Small Wars, Big Data: The Information Revolution in Modern Conflict
Eli Berman, Joseph Felter, et al
Lecturer and Senior Research Scholar at the Center for International Security and Cooperation at Stanford University
Joseph Felter is a senior research scholar at the Center for International Security and Cooperation, Stanford University. As of July 2017, Felter is on leave from Stanford while he serves as the Deputy Assistant Secretary of Defense for South and Southeast Asia. Felter retired from the US Army as a colonel in 2011 following a career as a Special Forces and foreign area officer with distinguished service in a variety of special operations and diplomatic assignments. He has conducted foreign internal defense and security assistance missions across East and Southeast Asia and has participated in operational deployments to Panama, Iraq, and Afghanistan.

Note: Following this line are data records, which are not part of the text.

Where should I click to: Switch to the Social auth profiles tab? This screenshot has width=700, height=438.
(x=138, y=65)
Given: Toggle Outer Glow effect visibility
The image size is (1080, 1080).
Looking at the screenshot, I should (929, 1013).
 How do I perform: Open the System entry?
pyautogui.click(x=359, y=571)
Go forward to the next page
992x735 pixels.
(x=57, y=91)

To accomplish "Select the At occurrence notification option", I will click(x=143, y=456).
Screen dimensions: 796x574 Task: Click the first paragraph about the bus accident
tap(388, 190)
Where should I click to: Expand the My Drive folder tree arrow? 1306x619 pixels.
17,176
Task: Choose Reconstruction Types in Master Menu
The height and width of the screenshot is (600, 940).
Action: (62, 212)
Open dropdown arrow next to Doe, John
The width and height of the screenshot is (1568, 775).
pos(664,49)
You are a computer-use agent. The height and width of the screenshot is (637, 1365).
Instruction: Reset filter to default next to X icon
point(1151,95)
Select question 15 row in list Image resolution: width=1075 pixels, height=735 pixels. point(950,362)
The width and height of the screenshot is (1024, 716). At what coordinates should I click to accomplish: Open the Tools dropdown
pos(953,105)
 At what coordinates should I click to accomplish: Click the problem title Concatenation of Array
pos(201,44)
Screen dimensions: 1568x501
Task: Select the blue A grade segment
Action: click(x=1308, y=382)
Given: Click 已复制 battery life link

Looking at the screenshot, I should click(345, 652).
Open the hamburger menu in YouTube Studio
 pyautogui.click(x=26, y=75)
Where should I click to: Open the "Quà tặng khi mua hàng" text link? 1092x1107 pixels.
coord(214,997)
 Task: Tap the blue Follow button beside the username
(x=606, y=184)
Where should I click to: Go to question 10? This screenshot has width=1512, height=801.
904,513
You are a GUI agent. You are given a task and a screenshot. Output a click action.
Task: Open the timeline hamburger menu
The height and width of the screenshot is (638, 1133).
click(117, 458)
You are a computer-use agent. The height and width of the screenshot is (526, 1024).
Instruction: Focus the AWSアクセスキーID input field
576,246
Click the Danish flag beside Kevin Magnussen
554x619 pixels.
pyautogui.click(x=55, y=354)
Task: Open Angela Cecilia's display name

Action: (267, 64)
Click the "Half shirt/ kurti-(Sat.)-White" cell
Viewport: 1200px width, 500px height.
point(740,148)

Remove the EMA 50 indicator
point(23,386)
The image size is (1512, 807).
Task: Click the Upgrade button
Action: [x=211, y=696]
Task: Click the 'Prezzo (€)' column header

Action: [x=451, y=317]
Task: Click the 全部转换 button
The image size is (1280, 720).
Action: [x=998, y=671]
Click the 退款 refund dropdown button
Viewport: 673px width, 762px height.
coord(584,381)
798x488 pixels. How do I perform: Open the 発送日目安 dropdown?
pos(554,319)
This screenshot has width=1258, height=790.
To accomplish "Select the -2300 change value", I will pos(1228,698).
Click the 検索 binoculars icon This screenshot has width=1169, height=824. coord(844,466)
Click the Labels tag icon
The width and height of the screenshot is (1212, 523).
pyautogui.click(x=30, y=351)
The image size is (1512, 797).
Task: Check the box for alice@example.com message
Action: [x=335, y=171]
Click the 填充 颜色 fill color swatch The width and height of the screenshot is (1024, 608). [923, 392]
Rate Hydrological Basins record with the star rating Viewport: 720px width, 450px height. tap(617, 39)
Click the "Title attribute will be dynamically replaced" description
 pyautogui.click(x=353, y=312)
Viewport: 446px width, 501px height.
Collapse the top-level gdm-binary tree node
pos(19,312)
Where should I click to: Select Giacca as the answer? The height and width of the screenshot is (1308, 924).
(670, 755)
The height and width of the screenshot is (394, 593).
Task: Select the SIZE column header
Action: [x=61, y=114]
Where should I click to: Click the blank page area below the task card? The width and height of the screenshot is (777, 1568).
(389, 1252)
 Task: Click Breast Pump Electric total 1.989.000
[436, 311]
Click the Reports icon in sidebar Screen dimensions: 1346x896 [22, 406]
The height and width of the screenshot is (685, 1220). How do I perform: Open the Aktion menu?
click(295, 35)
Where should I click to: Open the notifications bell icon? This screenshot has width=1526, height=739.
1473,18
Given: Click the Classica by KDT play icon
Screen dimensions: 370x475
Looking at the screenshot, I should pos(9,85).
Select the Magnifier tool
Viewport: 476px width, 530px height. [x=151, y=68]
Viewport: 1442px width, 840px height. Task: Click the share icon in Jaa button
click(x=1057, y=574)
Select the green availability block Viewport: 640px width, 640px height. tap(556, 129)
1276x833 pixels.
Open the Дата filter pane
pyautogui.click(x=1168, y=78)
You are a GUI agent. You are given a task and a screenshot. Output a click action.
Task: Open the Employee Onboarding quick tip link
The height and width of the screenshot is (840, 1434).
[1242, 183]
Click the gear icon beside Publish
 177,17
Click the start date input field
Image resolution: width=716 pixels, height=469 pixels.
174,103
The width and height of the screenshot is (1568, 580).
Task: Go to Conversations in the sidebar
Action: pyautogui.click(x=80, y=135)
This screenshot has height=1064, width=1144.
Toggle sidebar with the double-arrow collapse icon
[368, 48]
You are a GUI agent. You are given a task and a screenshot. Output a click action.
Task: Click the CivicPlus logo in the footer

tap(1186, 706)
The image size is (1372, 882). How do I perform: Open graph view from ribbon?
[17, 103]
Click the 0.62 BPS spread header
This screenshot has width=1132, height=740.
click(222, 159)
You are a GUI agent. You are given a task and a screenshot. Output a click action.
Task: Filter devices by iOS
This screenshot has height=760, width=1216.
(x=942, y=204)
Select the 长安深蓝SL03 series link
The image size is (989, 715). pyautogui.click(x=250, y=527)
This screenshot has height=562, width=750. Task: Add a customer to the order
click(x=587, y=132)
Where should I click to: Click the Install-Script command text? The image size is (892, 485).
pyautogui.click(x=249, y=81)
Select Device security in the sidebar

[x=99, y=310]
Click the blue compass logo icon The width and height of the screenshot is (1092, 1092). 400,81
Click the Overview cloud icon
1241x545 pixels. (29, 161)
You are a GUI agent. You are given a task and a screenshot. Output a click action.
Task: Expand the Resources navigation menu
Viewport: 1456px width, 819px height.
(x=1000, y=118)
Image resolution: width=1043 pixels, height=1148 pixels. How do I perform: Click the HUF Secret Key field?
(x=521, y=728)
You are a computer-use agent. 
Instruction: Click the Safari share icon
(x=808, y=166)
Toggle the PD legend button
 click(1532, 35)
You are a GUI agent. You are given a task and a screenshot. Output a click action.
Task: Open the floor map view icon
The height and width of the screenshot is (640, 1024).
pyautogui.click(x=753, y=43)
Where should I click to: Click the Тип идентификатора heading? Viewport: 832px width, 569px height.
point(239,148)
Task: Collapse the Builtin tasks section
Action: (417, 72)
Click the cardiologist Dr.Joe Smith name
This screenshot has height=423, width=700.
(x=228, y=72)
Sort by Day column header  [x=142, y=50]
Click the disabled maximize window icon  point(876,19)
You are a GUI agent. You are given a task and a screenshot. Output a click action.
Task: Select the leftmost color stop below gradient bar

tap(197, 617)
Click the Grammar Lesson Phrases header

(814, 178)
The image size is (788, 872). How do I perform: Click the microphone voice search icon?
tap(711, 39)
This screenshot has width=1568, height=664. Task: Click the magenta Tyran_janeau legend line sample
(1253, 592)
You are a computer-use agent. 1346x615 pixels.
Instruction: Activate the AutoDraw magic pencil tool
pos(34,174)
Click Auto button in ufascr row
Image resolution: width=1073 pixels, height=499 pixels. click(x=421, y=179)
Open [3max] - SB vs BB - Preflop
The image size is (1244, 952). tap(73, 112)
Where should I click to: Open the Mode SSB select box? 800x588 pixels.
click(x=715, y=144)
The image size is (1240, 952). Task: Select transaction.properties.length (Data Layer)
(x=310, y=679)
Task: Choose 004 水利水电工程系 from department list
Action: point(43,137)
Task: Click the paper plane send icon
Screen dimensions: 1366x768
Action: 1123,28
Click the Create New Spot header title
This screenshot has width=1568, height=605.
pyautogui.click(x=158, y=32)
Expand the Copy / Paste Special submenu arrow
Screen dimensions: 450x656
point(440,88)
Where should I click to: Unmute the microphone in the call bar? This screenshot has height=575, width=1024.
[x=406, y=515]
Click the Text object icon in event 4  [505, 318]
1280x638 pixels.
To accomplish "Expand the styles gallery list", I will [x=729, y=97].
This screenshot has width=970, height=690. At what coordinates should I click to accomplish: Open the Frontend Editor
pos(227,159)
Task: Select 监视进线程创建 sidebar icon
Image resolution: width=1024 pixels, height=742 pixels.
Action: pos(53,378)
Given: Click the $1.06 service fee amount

Prior to arriving at CISAC, Felter led the International Security and Assistance Force, Counterinsurgency Advisory and Assistance Team in Afghanistan reporting directly to Gen. Stanley McChrystal and and Gen. David Petraeus and advising them on counterinsurgency strategy. Felter held leadership positions in the US Army Rangers and Special Forces and directed the Combating Terrorism Center at West Point from 2005−2008. He is co-director of the Empirical Studies of Conflict Project and a research fellow at the Hoover Institution.
Felter has published many scholarly articles on the topic of counterinsurgency and has focused on the study of how to address the root causes of terrorism and political violence. Some highlights include: “Can Hearts and Minds be Bought? The Economics of Counterinsurgency in Iraq” (with Eli Berman and Jacob N. Shapiro, Journal of Political Economy), and Small Wars, Big Data: The Information Revolution in Modern Conflict (with Eli Berman and Jacob N. ShapiroPrinceton, 2018).
Felter holds a BS from West Point, an MPA from the Harvard Kennedy School of Government, and a PhD in political science from Stanford University.